The immediate payoff: each role's prompt got shorter, and sharper. The research specialist doesn't need to know the component library spec. The component auditor doesn't need to understand research methodology. When everyone has a clearly defined lane, everyone gets better at staying in it.

Roles don't just divide the work. They protect the integrity of each part of it.
02

And Then There Was the Knowledge Problem — Shared Assets

Splitting into roles solved "who does what." It created a new problem almost immediately.

WCAG accessibility standards. Referenced in research, enforced in design, checked in evaluation. If I wrote them into each role's prompt separately, things looked fine — until I needed to update the standard.

Now I had to find it in five places, change it in five places, and verify that every version matched. I was spending more time maintaining prompts than running them. That's not a workflow; that's a liability.

The fix was a second split. Not roles this time, but the knowledge itself. I separated each agent's "brain" into four distinct file types, all living in a shared project folder:

Four knowledge types — stored once, referenced by all
Role Definition Who this agent is, where its responsibilities start and end. What to touch and what to leave alone.
Methodology Reusable professional knowledge any role can reference — how to run heuristic evaluation, how to structure user goal analysis.
Standards Hard constraints outputs must satisfy: design tokens, accessibility standards, naming conventions.
Workflow The sequence: what happens in what order. For example, "audit the component library before generating a PR."

After this, the WCAG problem went away. The standard lives in exactly one file. I update it once; every role that references it picks up the new version on its next run.
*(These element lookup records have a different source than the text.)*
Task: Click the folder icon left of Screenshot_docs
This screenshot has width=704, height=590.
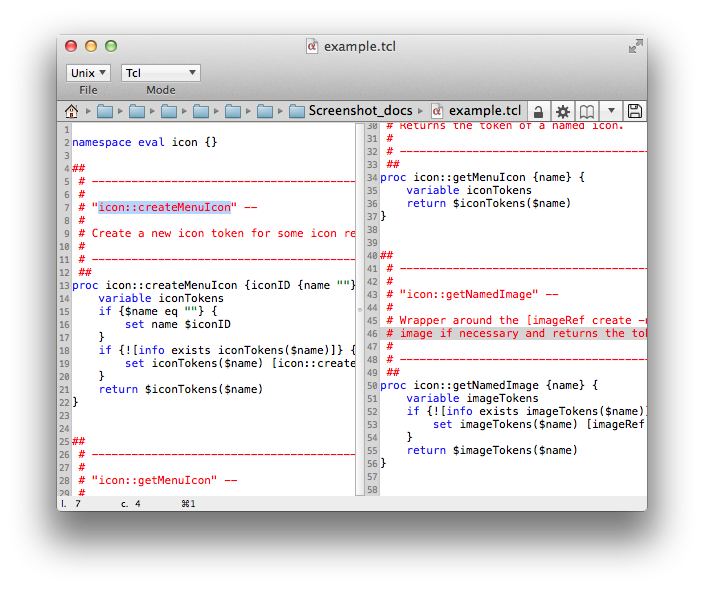Action: click(265, 111)
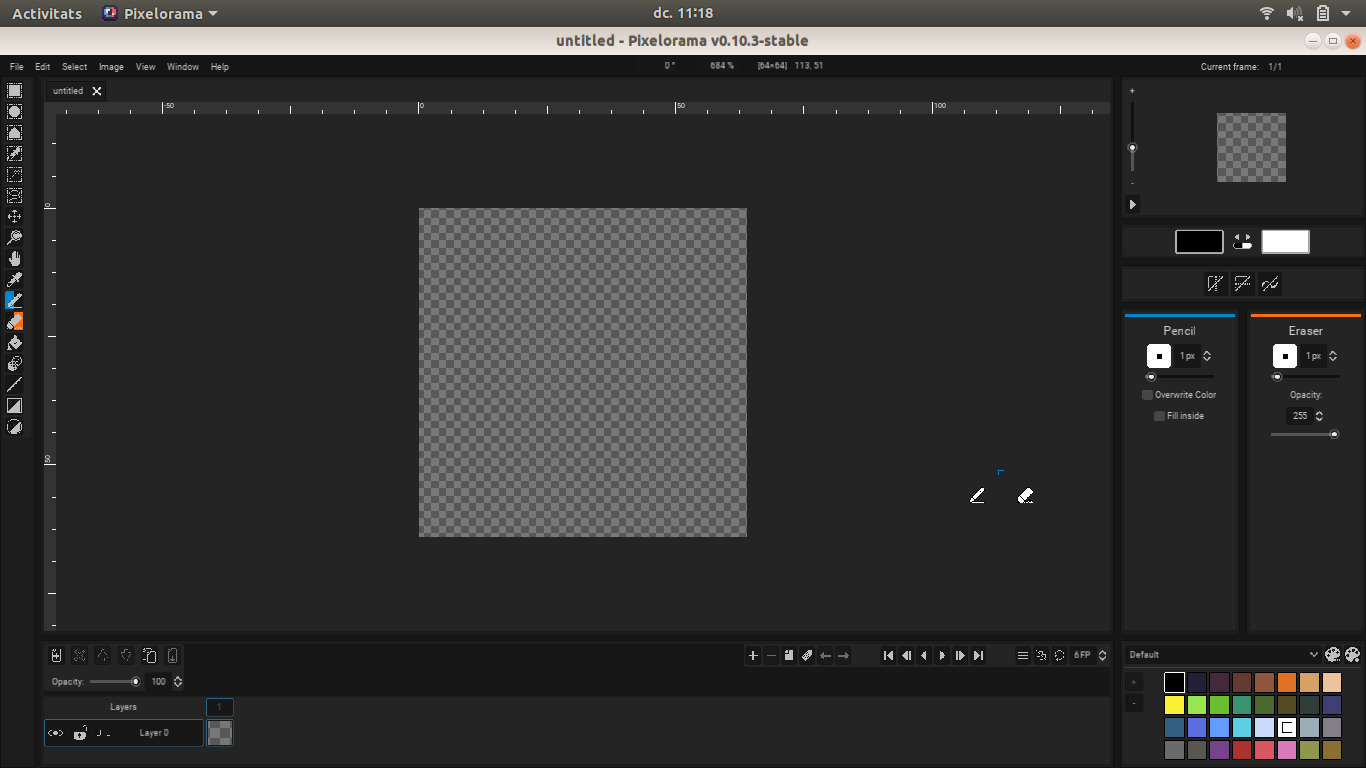1366x768 pixels.
Task: Pick the Lighten/Darken shading tool
Action: tap(14, 363)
One update. Every agent in sync. That's what it actually means to decouple knowledge from roles.

03

Who's Managing All This? — Orchestration

Roles handled. Shared knowledge handled. Running this in practice surfaced one more basic question: where is everything? Who's reviewed what? Who needs to act next?

My answer evolved in three phases.

The first version was a Markdown file. I tracked progress manually — task is at step three, needs review, reviewed and done. Clunky, but it answered "whose turn is it," which was all I needed at first.
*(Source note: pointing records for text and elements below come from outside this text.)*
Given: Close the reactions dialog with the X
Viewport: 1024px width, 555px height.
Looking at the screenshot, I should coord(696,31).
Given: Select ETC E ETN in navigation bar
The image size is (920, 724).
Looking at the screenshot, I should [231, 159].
The second version was automation: when an agent finished its section, the system created a Pull Request and triggered the corresponding review flow. I stopped chasing a tracker. But I realized it still wasn't right. Real design work isn't a straight line — it branches, it loops back, it depends on things that aren't done yet. A linear trigger-and-PR setup can't model that.

The third version is where things finally felt solid: I turned the workflow into a real, queryable state machine. Every task is a card. Statuses update as agents run — "Researching," "Designing," "Awaiting Review," "Review failed, returned to design." Every state change is logged with a reason.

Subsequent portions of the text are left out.